**Exercise requirements**
Set down exactly the lines below between the line holding "Image resolution: width=500" and the line holding "Enable dark mode moon icon", inclusive; no other line belongs in the answer.

BEGIN

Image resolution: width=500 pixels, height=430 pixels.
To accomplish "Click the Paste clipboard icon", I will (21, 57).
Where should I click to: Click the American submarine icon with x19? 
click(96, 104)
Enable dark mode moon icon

END
BEGIN

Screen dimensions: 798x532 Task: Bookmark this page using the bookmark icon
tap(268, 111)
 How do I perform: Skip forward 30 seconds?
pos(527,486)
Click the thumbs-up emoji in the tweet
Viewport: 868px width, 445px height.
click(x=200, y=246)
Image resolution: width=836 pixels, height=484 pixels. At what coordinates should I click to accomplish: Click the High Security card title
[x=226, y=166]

END

**Response to this exercise**
Image resolution: width=500 pixels, height=430 pixels.
To accomplish "Click the Paste clipboard icon", I will (21, 57).
Where should I click to: Click the American submarine icon with x19? 
click(96, 104)
Enable dark mode moon icon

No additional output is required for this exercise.